REQUIREMENT.
The first line of the entries through the line bearing "Psych 3010 DB 1 (1089, 164)": copy these lines exactly and return nothing else.

DATASET EXCERPTS Start Marker

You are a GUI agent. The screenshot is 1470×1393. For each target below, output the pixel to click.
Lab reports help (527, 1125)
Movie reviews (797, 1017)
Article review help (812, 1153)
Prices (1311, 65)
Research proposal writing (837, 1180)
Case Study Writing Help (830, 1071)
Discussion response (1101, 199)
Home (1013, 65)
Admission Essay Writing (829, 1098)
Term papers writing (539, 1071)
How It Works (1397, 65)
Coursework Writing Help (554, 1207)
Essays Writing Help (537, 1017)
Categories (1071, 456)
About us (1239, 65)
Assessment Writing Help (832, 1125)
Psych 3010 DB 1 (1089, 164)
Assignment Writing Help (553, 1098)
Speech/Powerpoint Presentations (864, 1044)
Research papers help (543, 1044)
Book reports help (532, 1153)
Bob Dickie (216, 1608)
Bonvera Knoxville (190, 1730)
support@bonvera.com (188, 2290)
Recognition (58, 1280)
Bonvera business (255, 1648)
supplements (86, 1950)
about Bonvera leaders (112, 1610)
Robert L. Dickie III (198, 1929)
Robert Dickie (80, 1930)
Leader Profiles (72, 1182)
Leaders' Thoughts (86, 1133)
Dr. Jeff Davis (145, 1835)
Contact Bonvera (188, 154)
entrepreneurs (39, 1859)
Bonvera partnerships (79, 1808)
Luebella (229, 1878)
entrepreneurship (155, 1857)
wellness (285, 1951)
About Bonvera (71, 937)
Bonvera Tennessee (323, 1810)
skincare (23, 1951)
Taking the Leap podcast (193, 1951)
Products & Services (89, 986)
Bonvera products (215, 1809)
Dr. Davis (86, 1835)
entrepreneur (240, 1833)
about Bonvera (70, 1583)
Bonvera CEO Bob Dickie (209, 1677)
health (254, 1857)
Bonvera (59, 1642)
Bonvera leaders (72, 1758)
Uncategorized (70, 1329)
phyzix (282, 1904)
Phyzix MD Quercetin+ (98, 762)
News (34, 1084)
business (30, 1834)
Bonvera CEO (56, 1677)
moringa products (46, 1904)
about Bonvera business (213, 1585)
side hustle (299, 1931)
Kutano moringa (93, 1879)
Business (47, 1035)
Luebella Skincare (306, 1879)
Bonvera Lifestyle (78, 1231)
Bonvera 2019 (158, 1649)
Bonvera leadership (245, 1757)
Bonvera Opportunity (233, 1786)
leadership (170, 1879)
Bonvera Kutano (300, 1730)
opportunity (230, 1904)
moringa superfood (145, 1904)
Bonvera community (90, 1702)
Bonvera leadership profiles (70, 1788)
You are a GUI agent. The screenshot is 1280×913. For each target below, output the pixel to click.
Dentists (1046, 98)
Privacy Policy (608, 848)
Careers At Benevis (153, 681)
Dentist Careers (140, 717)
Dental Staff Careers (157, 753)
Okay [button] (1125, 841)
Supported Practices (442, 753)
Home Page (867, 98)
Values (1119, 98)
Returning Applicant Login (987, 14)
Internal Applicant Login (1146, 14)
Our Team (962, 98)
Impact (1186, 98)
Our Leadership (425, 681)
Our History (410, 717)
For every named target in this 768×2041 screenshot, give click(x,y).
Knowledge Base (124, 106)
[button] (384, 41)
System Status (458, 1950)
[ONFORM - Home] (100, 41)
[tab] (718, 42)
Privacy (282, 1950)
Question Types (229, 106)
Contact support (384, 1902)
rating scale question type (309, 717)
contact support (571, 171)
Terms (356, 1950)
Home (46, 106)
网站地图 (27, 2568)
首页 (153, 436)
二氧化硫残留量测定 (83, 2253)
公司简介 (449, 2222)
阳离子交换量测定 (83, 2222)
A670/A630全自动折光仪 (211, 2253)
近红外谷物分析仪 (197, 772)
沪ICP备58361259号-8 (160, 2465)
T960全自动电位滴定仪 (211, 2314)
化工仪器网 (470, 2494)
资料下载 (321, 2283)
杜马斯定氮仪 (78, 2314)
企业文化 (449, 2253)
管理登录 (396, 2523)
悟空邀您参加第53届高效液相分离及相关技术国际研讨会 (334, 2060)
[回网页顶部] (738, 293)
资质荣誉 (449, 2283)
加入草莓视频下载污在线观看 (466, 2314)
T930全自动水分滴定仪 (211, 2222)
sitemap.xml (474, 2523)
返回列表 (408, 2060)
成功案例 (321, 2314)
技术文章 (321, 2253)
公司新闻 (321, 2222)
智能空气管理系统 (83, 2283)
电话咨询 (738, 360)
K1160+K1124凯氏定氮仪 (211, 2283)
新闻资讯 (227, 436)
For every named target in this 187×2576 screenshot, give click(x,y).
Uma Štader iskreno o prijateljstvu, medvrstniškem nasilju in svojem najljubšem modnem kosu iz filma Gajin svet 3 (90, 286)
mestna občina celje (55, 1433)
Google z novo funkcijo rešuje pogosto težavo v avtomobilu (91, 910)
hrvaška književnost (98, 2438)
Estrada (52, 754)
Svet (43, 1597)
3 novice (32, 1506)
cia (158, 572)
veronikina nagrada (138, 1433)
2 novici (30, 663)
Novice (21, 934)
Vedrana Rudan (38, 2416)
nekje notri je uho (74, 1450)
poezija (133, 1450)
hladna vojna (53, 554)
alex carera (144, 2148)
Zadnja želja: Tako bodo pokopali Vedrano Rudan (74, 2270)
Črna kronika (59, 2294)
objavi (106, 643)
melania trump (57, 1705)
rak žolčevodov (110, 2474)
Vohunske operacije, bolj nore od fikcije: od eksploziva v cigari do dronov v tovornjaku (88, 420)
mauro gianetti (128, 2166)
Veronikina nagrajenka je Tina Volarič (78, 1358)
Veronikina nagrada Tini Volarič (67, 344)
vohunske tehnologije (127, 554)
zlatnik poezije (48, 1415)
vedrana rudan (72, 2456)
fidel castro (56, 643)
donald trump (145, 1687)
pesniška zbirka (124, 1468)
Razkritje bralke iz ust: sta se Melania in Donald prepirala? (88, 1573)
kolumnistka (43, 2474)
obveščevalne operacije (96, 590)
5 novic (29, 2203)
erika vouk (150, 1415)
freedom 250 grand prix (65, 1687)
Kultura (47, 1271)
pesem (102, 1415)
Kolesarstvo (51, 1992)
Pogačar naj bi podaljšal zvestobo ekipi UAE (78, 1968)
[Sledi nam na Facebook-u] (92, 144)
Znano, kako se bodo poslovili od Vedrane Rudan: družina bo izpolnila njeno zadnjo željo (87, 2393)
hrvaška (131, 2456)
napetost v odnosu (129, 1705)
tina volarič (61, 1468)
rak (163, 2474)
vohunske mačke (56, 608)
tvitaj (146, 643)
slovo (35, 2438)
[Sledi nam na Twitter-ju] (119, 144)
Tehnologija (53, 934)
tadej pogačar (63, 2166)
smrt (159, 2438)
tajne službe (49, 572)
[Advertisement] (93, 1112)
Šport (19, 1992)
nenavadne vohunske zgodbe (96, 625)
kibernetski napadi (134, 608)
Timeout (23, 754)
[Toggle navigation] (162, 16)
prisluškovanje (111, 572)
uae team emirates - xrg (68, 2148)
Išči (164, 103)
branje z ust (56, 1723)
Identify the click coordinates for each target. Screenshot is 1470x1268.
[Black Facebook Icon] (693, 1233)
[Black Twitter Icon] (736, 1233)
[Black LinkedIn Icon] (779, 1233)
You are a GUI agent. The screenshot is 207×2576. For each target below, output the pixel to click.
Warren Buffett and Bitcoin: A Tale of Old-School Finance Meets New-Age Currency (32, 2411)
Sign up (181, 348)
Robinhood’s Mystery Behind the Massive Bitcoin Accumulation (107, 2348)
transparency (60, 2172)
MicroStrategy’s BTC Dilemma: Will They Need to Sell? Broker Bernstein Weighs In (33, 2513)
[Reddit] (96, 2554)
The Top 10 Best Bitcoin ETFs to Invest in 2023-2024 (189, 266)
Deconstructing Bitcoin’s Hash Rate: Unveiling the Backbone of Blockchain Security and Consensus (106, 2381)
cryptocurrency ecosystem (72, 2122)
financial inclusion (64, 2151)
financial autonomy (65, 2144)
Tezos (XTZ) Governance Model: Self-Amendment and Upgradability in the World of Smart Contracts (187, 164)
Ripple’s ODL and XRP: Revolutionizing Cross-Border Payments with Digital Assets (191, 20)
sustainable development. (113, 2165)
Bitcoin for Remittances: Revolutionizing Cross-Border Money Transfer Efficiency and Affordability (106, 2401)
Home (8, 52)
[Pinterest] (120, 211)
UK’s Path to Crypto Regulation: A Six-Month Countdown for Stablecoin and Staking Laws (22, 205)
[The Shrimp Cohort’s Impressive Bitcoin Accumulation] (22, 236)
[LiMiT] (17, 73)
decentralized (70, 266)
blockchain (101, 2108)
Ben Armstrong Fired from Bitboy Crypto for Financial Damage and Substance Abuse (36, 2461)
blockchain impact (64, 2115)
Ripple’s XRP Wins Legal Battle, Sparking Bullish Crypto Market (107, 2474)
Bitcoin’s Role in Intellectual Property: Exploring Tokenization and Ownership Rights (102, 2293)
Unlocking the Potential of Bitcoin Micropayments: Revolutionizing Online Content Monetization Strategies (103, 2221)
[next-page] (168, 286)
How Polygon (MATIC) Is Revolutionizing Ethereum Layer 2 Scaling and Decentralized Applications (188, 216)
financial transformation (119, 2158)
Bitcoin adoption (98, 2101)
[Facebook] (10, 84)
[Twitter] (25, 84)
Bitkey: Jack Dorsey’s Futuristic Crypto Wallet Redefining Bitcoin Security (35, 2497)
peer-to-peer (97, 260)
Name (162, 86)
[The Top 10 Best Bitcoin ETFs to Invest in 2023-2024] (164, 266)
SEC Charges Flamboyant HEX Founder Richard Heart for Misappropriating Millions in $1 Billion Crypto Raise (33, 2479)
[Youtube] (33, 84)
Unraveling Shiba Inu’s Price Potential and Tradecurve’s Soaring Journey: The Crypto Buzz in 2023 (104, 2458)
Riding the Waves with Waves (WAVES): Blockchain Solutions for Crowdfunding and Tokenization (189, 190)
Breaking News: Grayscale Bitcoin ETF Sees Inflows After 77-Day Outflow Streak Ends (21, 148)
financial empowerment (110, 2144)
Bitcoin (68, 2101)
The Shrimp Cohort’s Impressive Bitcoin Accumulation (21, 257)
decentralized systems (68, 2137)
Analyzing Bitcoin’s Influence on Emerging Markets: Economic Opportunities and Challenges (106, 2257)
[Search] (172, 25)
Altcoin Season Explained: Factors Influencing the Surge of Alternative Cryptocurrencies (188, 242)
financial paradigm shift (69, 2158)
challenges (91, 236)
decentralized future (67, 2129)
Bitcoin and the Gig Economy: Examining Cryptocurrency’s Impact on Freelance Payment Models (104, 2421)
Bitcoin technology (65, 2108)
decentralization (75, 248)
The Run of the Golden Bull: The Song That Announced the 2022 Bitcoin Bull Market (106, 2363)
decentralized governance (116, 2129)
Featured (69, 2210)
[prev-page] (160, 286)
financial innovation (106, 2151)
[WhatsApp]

DATASET EXCERPTS End Marker

WRITTEN RESPONSE.
You are a GUI agent. The screenshot is 1470×1393. For each target below, output the pixel to click.
Lab reports help (527, 1125)
Movie reviews (797, 1017)
Article review help (812, 1153)
Prices (1311, 65)
Research proposal writing (837, 1180)
Case Study Writing Help (830, 1071)
Discussion response (1101, 199)
Home (1013, 65)
Admission Essay Writing (829, 1098)
Term papers writing (539, 1071)
How It Works (1397, 65)
Coursework Writing Help (554, 1207)
Essays Writing Help (537, 1017)
Categories (1071, 456)
About us (1239, 65)
Assessment Writing Help (832, 1125)
Psych 3010 DB 1 (1089, 164)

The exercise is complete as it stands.